··· INFORMATION SHOWN ···
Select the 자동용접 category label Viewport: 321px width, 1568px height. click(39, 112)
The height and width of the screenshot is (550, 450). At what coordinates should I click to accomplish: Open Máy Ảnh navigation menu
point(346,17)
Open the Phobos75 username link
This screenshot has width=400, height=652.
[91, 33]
···
STATED EXERCISE:
Please copy the items above, substituting "category tab" for "category label" and leaving everything else unchanged.

OUTPUT FOR THIS TASK:
Select the 자동용접 category tab Viewport: 321px width, 1568px height. click(39, 112)
The height and width of the screenshot is (550, 450). At what coordinates should I click to accomplish: Open Máy Ảnh navigation menu
point(346,17)
Open the Phobos75 username link
This screenshot has width=400, height=652.
[91, 33]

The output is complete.